Steffens si chiede: «Cosa ci blocca dall’immergersi nell’amore folle da Dio e di Dio? I nostri dèi d’amore. I nostri idoli». L’ostacolo tra me e il mio desiderio di Dio radicato nel mio essere è la zizzania degli dèi dei miei desideri distorti e contorti.
LA PORNOGRAFIA, OVVERO "L'AMORE" IMPAZIENTE
La pornografia, prima di essere un filmino, è un desiderio fulmineo. Un nome che l’autore dà alla pornografia è l’impazienza. L’ostacolo all’amore è l’impazienza. E – secondo Steffens – il rifiuto della pazienza dell’amore si chiama pornografia. La pornografia è il voler tutto e subito, il non voler investire e investirsi, è anche il non volersi rivestire dell’altro, mettersi nei suoi panni, stare alla soglia dell’altro – come evoca il sottotitolo del libro – per accoglierlo e lasciarsi accogliere da lui/lei.
Ecco la radiografica e lungimirante definizione di pornografia data dall’autore: «Chiamerò “pornografia” il rifiuto di questa pazienza. Il rifiuto di stare alla soglia dell’altro. La pornografia sembrerà in queste pagine non in primo luogo come un atto immorale, bensì come l’impazienza di amare che deturpa l’amore. Essa è, nella fusione dei corpi che mette in scena, una maniera di andare rapidamente, troppo rapidamente, all’essenziale – che è l’amore, ma che, nella sua precipitazione, essa perde per strada».
La pornografia consuma il tempo e lo spazio e, in fin dei conti, consuma l’alterità. In ciò vi è la sembianza del già evocato amore per il cioccolato. Ma la discriminante è che nell’amore erotico non si mangia un prodotto, ma si incontra una persona, un’alterità. Amare quest’alterità è in ultima analisi morire a sé: «L’uomo non è fatto per amare. È fatto per morire d’amore».

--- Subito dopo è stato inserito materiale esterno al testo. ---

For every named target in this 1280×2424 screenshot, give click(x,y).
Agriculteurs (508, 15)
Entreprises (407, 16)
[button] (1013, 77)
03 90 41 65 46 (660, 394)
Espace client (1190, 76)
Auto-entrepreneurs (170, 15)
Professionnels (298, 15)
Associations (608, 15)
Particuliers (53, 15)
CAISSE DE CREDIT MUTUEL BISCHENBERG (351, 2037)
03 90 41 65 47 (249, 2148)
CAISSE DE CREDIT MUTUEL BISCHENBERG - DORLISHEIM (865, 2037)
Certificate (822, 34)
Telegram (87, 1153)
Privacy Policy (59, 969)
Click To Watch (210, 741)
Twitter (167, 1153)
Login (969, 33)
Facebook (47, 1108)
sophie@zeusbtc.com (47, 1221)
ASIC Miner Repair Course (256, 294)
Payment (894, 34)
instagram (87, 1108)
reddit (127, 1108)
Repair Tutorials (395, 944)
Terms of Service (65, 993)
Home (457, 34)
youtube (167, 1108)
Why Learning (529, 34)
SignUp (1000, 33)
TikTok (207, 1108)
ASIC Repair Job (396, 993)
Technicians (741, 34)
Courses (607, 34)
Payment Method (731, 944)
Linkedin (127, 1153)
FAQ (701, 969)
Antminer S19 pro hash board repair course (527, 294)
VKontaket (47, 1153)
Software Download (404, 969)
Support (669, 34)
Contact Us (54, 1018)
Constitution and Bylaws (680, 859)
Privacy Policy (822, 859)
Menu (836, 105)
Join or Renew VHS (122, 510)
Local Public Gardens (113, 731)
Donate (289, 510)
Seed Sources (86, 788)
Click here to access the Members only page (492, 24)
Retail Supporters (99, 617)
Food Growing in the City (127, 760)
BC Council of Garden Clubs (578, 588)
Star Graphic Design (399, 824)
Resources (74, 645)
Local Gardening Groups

Così, l’amore diventa qualcosa di simile alla preghiera. Quest’ultima, infatti, è «l’ardore di un desiderio che, tuttavia, non si precipita verso ciò che lo esaudirà. Pregare è prendere atto e insieme staccarsi da ogni atto: si tratta, in un cuore a cuore con la sorgente di ogni amore, di prendere atto dell’amore folle che ci abita – ma senza tuttavia esigere nulla quanto ai mezzi e quanto al tempo del suo appagamento».
Ed è qui che splende la tesi non moralistica dell’autore che ci spiega che il contrario della pornografia non è l’ascesi fisica né il discorso che raffredda, ma l’ascesa verso l’altro, verso l’incontro, verso il noi ed è il fuoco ardente che dice qualcosa dell’essere stesso di Dio.